On the other hand, excessive activation of NK cells could kill epithelial cells through the perforin/granzyme pathway further contributing to the small intestinal damage [14,15]. Indeed, the active phases of the disease are characterized by increased induction of activating receptors (i.e. NKG2C, NKp30 or NKG2D) on NK cells [16]. These observations are in line with the demonstration that human major histocompatibility complex class I chain related A and B (MICA and MICB) proteins, nonconventional HLA class I molecules that serve as ligands for the activating NKG2D receptor, are over-expressed in CD patients with villous atrophy [17,18]. MICA/NKG2D interaction is supposed to mediate also killing of epithelial cells in refractory CD, a rare complication of the disease that is resistant to the gluten-free diet and can associate with the development intestinal T cell lymphoma [18].

The factors leading to upregulation of MICA proteins to the surface of enterocytes in active CD remain to be clarified. ex vivo studies with duodenal explants of CD patients on gluten-free diet show that gliadin induces MICA expression in epithelial cells through a mechanism that is dependent on interleukin (IL)-15 [14,18], a cytokine produced in excess by innate immune cells in this disorder. Consistently, the MICA-inducing effect of gliadin is reproducible by the p31-49 gliadin-derived peptide, which is able to directly activate innate immune response in CD and to induce enterocyte apoptosis, the latter effect being inhibited by a blocking IL-15 antibody [19].

· · · · ·

**Check your understanding**
1 > Rewrite the stretch from "The factors leading" through "IL-15 antibody [19]." in the passage on NK cells and MICA, replacing "gluten-free diet" with "gluten-free regimen".
2 > Based on the passage on NK cells and MICA, does each statement agree with the text? (a) Refractory CD responds to the gluten-free diet. (b) IL-15 is produced in excess by innate immune cells in this disorder. (c) MICA and MICB proteins serve as ligands for the NKG2C receptor.

**Records provided**
· · · · ·

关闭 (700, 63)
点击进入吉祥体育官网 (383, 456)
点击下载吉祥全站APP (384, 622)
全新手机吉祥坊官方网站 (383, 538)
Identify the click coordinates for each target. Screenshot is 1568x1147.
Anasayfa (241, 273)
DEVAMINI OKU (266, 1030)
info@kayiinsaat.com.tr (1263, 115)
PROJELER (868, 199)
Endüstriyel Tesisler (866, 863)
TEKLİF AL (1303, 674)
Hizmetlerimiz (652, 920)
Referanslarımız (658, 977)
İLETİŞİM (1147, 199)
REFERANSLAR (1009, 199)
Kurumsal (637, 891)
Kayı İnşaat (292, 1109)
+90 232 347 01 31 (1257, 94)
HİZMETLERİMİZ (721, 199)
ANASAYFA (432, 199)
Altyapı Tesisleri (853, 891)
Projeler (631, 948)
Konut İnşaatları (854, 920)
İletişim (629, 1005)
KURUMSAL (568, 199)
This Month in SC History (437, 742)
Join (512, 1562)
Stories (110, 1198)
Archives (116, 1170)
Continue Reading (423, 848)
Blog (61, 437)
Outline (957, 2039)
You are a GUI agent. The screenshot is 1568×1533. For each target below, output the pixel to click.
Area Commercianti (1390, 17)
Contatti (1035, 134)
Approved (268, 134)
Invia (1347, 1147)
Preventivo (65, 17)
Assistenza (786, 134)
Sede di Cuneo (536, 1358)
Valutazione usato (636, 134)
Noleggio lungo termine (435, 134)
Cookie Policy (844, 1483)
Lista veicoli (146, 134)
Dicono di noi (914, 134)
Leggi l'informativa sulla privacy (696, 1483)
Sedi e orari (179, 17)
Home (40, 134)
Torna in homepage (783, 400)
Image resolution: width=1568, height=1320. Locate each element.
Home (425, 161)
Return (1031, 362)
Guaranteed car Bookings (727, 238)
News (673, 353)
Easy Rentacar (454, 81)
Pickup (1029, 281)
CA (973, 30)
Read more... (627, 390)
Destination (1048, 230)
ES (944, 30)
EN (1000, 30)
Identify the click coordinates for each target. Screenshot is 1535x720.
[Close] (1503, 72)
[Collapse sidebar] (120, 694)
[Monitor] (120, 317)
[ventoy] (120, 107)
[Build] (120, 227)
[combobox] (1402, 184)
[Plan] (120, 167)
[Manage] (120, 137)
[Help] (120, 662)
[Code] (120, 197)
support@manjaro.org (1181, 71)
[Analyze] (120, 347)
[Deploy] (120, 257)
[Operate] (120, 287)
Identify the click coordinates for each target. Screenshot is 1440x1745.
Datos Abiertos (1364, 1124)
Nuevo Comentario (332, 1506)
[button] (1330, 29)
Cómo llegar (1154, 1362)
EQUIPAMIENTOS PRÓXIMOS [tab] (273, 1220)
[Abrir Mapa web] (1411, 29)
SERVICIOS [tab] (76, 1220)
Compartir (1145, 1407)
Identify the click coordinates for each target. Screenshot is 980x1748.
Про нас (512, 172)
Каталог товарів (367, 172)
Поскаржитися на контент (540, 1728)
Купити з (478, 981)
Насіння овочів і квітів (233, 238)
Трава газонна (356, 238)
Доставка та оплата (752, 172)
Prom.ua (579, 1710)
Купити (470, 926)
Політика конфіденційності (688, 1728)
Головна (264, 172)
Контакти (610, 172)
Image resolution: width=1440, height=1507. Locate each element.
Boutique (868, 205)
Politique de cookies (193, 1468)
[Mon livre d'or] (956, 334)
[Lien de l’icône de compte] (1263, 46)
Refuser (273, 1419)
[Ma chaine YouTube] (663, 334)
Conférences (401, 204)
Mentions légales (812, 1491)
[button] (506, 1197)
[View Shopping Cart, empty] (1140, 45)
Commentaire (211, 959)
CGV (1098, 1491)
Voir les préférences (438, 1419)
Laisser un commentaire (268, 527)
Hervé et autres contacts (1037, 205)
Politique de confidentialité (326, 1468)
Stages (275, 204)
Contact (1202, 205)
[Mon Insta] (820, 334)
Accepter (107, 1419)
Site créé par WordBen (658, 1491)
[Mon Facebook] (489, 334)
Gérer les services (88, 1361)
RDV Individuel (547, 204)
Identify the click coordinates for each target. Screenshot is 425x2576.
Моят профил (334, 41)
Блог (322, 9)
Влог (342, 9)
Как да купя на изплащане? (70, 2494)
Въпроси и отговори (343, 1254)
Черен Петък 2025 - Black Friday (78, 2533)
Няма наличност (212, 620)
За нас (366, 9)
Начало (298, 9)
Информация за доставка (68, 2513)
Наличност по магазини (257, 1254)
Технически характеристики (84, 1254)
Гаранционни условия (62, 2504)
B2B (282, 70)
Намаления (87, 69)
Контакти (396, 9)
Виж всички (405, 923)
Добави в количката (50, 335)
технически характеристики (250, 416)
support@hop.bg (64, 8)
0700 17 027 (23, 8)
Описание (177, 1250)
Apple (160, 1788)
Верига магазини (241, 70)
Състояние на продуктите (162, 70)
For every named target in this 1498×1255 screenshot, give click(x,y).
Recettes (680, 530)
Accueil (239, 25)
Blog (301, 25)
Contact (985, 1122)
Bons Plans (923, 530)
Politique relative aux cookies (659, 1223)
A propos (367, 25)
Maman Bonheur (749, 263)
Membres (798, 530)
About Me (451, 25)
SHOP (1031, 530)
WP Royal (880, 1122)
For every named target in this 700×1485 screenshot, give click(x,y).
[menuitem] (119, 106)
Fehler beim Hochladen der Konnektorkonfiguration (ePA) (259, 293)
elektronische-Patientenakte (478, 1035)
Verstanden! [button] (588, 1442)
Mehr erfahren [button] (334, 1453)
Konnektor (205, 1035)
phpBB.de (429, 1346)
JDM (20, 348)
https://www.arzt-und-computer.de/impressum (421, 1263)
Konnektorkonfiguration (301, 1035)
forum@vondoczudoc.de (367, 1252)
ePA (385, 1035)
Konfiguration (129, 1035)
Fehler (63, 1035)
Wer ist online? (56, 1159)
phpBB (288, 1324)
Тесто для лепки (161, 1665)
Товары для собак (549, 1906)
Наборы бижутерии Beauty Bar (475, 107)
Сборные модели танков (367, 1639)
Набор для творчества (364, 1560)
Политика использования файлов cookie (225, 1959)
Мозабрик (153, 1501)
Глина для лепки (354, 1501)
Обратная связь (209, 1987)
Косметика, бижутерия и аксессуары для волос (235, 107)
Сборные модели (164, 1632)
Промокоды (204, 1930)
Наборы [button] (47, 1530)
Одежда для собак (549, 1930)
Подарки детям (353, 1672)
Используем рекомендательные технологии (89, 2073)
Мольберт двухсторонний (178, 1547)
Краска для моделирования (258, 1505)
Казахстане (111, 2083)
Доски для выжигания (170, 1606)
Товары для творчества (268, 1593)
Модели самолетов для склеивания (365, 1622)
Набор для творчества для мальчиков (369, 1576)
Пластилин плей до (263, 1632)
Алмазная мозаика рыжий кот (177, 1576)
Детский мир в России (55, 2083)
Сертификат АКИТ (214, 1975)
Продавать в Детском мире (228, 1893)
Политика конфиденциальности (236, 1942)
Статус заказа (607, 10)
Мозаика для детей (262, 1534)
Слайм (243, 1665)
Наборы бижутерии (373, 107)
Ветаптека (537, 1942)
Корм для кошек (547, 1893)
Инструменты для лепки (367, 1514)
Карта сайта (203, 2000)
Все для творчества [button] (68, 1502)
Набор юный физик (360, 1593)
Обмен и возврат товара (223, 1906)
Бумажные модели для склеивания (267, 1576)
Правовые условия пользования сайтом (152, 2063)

· · · · ·

**Your written answers**
1 >
The factors leading to upregulation of MICA proteins to the surface of enterocytes in active CD remain to be clarified. ex vivo studies with duodenal explants of CD patients on gluten-free regimen show that gliadin induces MICA expression in epithelial cells through a mechanism that is dependent on interleukin (IL)-15 [14,18], a cytokine produced in excess by innate immune cells in this disorder. Consistently, the MICA-inducing effect of gliadin is reproducible by the p31-49 gliadin-derived peptide, which is able to directly activate innate immune response in CD and to induce enterocyte apoptosis, the latter effect being inhibited by a blocking IL-15 antibody [19].

2 >
(a) No: "resistant to the gluten-free diet"
(b) Yes: "a cytokine produced in excess by innate immune cells in this disorder"
(c) No: "serve as ligands for the activating NKG2D receptor"